Exercise description. Could you repeat all the lines of the data below, requests included, but add 138 to every coordinate in the answers? Leave the pictures out of your answer.

Available records.
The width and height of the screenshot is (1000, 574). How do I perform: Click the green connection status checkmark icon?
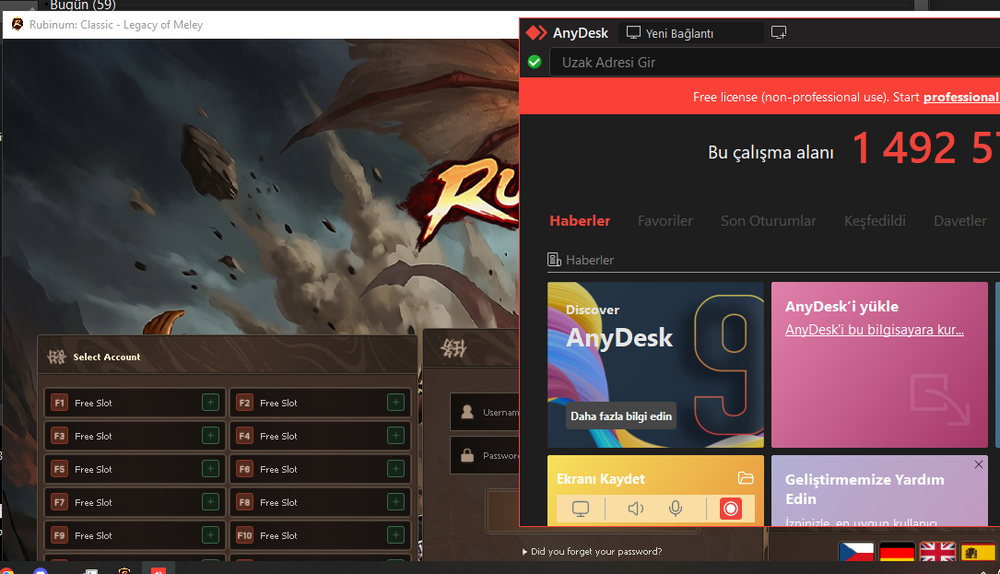pos(534,62)
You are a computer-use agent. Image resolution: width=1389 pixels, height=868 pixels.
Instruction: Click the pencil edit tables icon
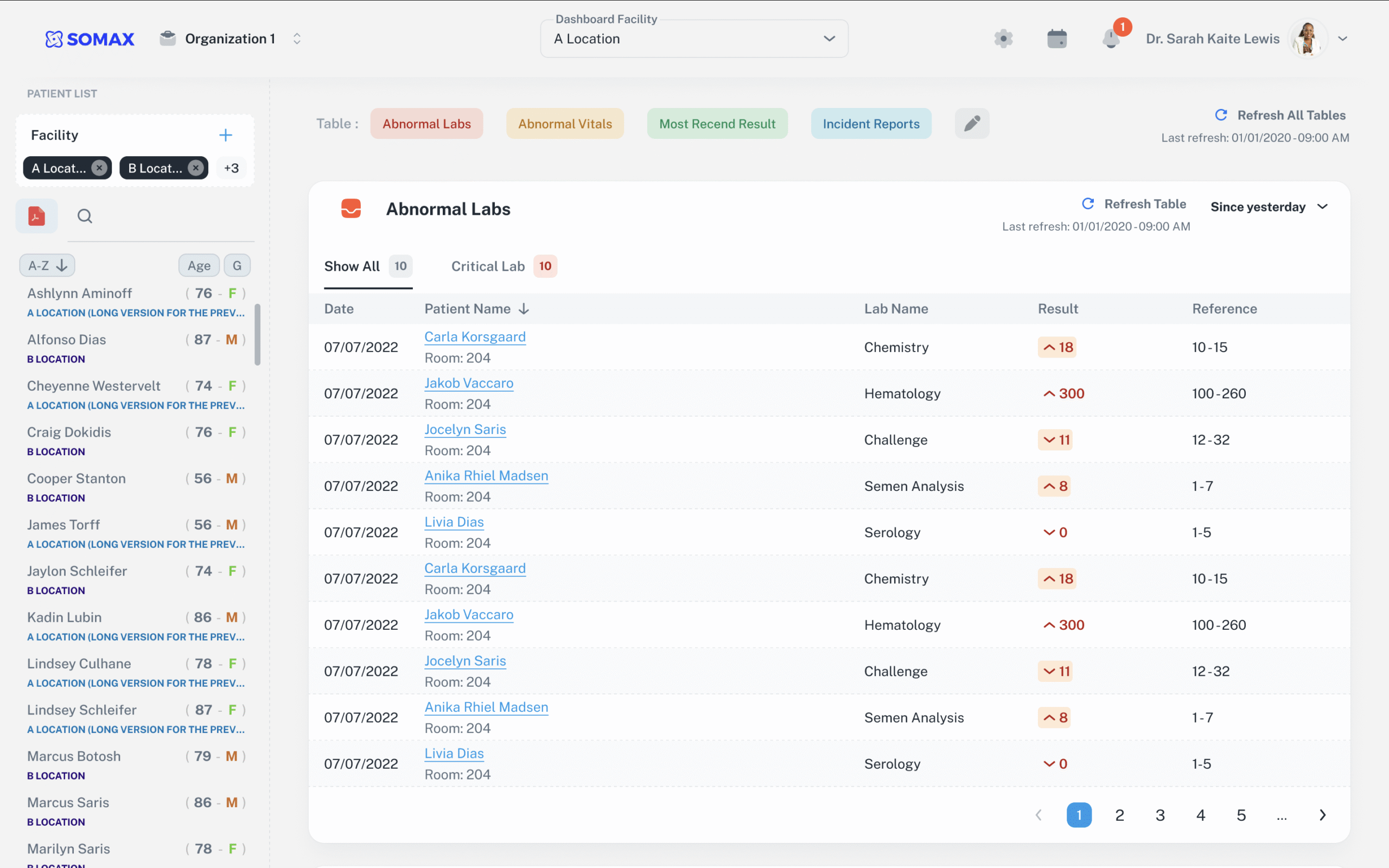point(972,124)
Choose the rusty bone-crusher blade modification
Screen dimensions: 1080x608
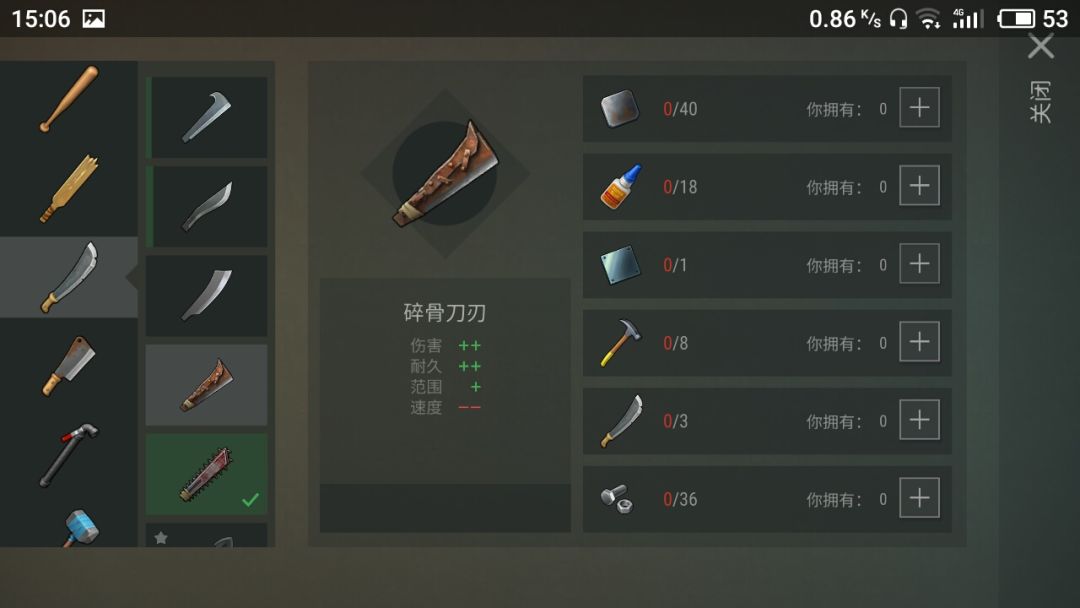pos(207,385)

Solution for this task.
The width and height of the screenshot is (1000, 574). How do I perform: Click the green connection status checkmark icon?
pos(672,200)
You are a computer-use agent. Image resolution: width=1389 pixels, height=868 pixels.
Instruction: Click the pencil edit tables icon
point(1110,262)
Choose the rusty bone-crusher blade modification
Screen dimensions: 1080x608
pos(345,523)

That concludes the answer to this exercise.